═══ Data ═══

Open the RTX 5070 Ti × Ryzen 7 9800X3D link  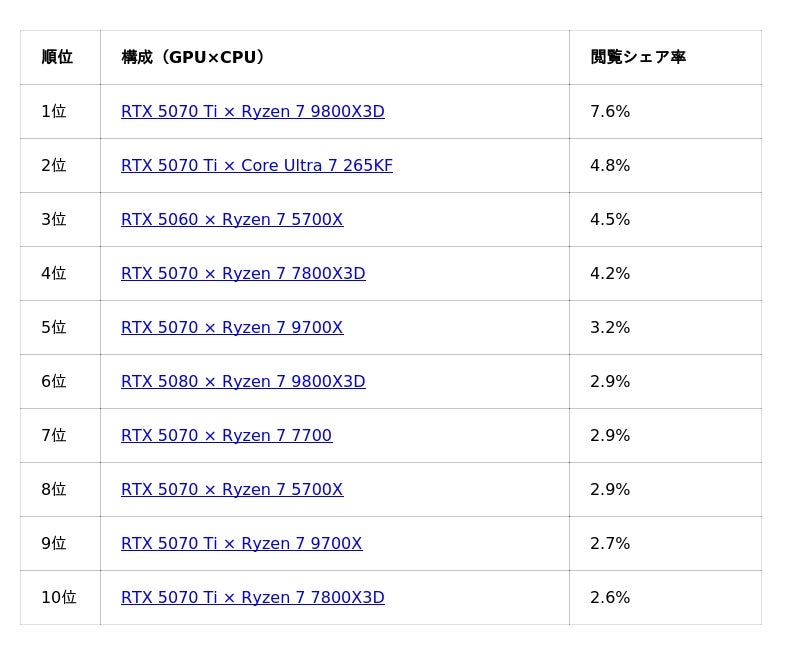252,112
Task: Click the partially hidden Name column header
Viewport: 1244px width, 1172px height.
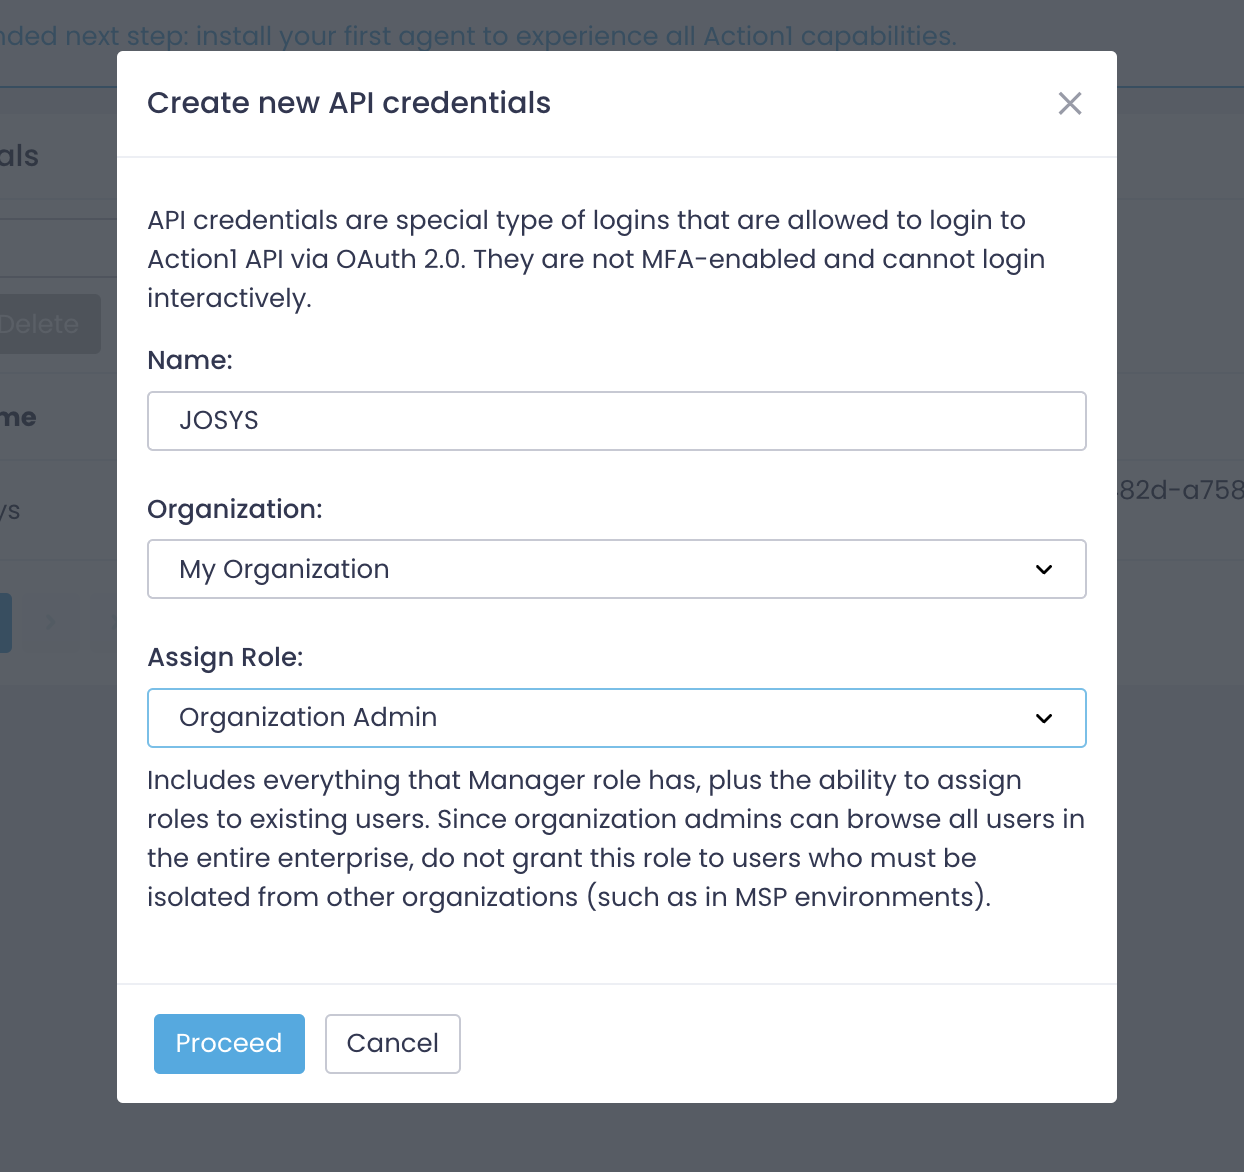Action: [x=18, y=417]
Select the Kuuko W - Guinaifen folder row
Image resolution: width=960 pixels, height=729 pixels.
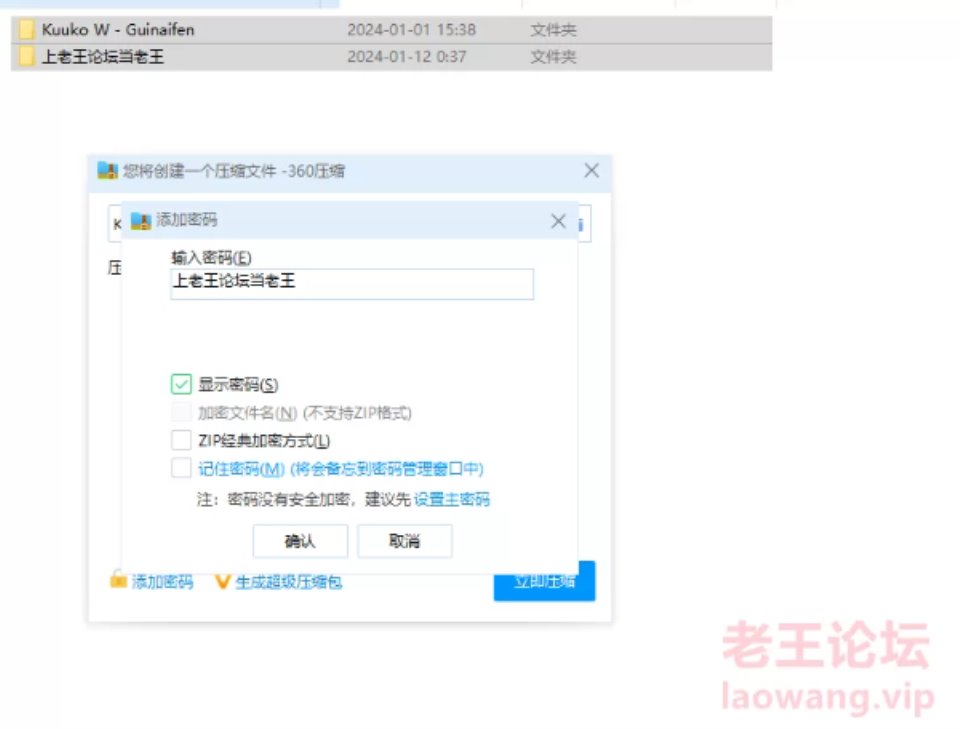click(392, 29)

═══

Beginning at the line that contains "Task: Click the", copy each remaining line of the records exactly, through the final one. Omit the pictures.

Task: Click the partially hidden Name column header
Viewport: 1244px width, 1172px height.
Action: [x=18, y=417]
Select the Kuuko W - Guinaifen folder row
Image resolution: width=960 pixels, height=729 pixels.
click(392, 29)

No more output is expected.